Il documento non è di facile lettura, non solo e non tanto per i temi trattati ma anche per lo stile di scrittura di Paolo Savona, piuttosto involuto. L'incipit non è dei più felici:
«L’Europa unita trova il suo fondamento nel principio affermatosi nella convivenza civile tra i popoli che se si muovono le merci non si muovono le armi. L’esperienza dell’abbattimento delle barriere doganali vissuta dal Trattato di Roma in poi è stata altamente positiva per la pace e il benessere delle popolazioni europee.»

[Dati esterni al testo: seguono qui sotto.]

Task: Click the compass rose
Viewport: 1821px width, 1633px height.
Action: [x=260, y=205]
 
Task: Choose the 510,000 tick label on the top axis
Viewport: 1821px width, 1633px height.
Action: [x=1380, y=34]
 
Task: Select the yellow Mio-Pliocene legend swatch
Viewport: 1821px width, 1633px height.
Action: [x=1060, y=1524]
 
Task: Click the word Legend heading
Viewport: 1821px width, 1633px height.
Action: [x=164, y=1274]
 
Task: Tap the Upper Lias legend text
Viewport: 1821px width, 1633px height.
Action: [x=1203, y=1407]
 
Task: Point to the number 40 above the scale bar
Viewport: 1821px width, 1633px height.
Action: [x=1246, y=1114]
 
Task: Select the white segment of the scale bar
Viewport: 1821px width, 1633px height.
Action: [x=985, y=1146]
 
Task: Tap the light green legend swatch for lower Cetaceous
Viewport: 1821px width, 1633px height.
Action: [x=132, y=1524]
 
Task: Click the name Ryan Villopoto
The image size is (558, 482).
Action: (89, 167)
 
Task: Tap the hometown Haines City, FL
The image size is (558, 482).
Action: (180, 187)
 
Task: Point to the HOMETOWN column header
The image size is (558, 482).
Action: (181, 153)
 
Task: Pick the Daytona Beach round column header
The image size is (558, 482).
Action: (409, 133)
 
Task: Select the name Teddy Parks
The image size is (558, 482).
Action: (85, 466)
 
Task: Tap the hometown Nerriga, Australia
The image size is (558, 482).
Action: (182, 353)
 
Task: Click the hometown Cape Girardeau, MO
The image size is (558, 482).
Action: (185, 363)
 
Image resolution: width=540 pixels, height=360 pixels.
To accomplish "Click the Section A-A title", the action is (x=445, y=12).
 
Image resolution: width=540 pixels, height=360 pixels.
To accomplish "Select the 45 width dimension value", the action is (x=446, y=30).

Una minima conoscenza della storia ci informa esattamente del contrario: quasi tutte le guerre dell'età moderna, e molte (ma in misura inferiore) del passato, hanno avuto origine in contrasti per la spartizione dei mercati.
Dopo una diagnosi dei mali dell'UE e dell'euro Savona accenna ai comportamenti poco cooperativi di alcuni paesi:
«Per agevolare l’adesione di paesi, come l’Italia, desiderosi di entrare nell’euro fin dall’inizio, fu introdotta la “clausola della convergenza”. I paesi che all’epoca della decisione già superavano il 60% nel rapporto debito pubblico/PIL avrebbero dovuto crescere a saggi più elevati degli altri per validare la solvibilità del loro debito sovrano. Ciò sarebbe potuto accadere se i paesi eccedentari avessero espanso la domanda aggregata – una necessità che la basa crescita media sperimentata negli anni 1990 ha reso più pressante – ma il rispetto dei due parametri fiscali restrittivi ha imposto politiche deflattive, peggiorando la sostenibilità del loro debito.»
Capite cosa intendo quando parlo di stile involuto? In sostanza Savona ci dice che la soluzione, per un paese come l'Italia che è entrato con un debito al 113%, sarebbe dovuta essere la crescita, ma questa non c'è stata in misura sufficiente sia perché i paesi in surplus non hanno espanso la loro domanda aggregata, sia perché oltre al parametro del 60% sul debito l'Italia doveva rispettare anche quello del 3% sul deficit. La tesi dominante è stata che, in mancanza di una sufficiente domanda aggregata, si dovesse agire sul lato dell'offerta, ma queste politiche, è sotto gli occhi di tutti, non hanno sortito gli effetti desiderati. A questo punto Savona lancia l'allarme:
«Gli enti pubblici e privati di ricerca avanzano previsioni di una caduta generalizzata del saggio di crescita reale, per ora stimata in lieve misura, in una situazione in cui l’inflazione, avendo raggiunto il tetto del 2% programmato, induce la politica monetaria ad avviare un’azione di rientro nella normalità che coinvolge i tassi dell’interesse e le quantità di base monetaria.»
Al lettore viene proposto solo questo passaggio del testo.